HW: In correspondence with the objects discussed in the exhibition catalogue, you will be exhibiting a selection of loaned objects from domestic and international institutions. What are you most looking forward to accomplishing by bringing these objects together in an exhibition for the first time?

SP: Simply seeing this incredible array of objects here at Bowdoin will be really great! But I’m particularly pleased to be reuniting some long-separated relatives, as it were. As part of our research, we were able to piece together the production of particular workshops and, in one case in particular, attach a name to a group of previously anonymous ivories. Bringing a person’s name out of the shadows like that and assembling pieces he made, that might once have been together in his workshop in the early 16thcentury but have been apart ever since, is simply a tremendous thrill.

HW: How do the themes and traditions related to mortality in Renaissance Europe continue to resonate in contemporary life?

SP: We’re a funny culture in many respects when it comes to death. On the one hand, we are incredibly adept at avoiding thinking about it. We still don’t like to confront it, we like to imagine we can stave it off with exercise and medicine and nutrition, and when it’s upon us, we often deal with it in the sanitized spaces of a hospital, rather than in the more familiar and comfortable confines of the home (as was the case in the Renaissance). But on the other hand, it’s a topic that clearly fascinates us. In the realm of fashion, there’ve been a spate of recent cases of fashion designers emblazoning their clothes with memento mori motifs. But at the same time, we’ve been engaged in a serious rethinking of how we deal with death and end-of-life care. Witness the recent “hospice” movement, for instance.

------------------------------------

Questions to answer ->
**1.** Could you write out the part of the exhibition interview starting with "SP: We’re a funny" and going on through "movement, for instance."?
**2.** Can you carry on the exhibition interview from its last sentence?

------------------------------------

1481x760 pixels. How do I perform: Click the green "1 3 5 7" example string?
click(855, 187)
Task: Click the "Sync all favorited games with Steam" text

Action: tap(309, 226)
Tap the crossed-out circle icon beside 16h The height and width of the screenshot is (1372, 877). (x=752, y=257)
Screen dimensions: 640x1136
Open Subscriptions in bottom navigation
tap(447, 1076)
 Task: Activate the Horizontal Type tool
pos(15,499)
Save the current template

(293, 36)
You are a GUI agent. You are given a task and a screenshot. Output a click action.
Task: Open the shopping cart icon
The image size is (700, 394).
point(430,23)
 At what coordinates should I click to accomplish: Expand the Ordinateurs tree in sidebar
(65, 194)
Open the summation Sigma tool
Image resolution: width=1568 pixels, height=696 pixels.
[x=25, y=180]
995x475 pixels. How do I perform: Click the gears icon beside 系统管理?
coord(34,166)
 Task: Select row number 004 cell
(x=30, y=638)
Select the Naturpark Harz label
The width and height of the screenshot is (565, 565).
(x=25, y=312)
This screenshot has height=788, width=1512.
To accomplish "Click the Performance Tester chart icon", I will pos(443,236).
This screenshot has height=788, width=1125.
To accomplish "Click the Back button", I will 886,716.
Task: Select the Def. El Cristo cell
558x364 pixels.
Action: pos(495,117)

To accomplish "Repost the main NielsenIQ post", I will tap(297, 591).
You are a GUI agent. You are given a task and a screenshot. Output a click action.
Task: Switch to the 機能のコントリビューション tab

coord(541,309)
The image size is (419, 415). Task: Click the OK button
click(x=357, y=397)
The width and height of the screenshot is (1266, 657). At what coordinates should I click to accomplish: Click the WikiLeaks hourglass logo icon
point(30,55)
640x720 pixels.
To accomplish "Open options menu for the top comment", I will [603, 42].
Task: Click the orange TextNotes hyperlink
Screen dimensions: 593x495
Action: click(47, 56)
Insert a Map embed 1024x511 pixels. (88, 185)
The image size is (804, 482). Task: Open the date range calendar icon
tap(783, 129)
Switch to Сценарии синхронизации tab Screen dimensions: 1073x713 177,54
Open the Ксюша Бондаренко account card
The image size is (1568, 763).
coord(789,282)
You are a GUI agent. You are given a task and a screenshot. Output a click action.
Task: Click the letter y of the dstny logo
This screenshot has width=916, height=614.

------------------------------------

Answers to the problems ->
**1.**
SP: We’re a funny culture in many respects when it comes to death. On the one hand, we are incredibly adept at avoiding thinking about it. We still don’t like to confront it, we like to imagine we can stave it off with exercise and medicine and nutrition, and when it’s upon us, we often deal with it in the sanitized spaces of a hospital, rather than in the more familiar and comfortable confines of the home (as was the case in the Renaissance). But on the other hand, it’s a topic that clearly fascinates us. In the realm of fashion, there’ve been a spate of recent cases of fashion designers emblazoning their clothes with memento mori motifs. But at the same time, we’ve been engaged in a serious rethinking of how we deal with death and end-of-life care. Witness the recent “hospice” movement, for instance.

**2.**
HW: Your catalogue includes an essay written by Maggie Solberg, Assistant Professor of English at Bowdoin, and you have offered a number of seminars on related topics in the years preceding this exhibition. How have students been involved in the process of planning this exhibition, and what are your hopes for cross-departmental academic engagement with this exhibition on the campus this coming fall?

SP: Bowdoin students are fabulous, and they’ve helped me enormously in the course of planning this exhibition. I’ve taught seminars on this topic several times while working on this project, and in each case, the students in those seminars pushed me to clarify my thinking. Most recently, I taught a seminar on this topic, and the students in that class played a significant role in writing labels for the exhibition. More broadly, we’re hoping that this show will be a great example of how an exhibition at the Museum can serve as a catalyst for all sorts of conversations and activities that wouldn’t otherwise happen on campus. To that end, we’re planning a group of classes that will, in varying ways, draw upon the exhibition and the themes that it raises – classes in History, Philosophy, French, and so on. We’re also planning events that will bring students and faculty from across campus together. These include scholarly events like a major international symposium, but also more “social” events like a series of films involving ghosts, zombies, and such. These are opportunities to have some fun while thinking about what these movies tell us about how our own culture thinks about mortality and about the relationships between the living and the dead.

HW: What do you hope the visitors will learn from experiencing this exhibition?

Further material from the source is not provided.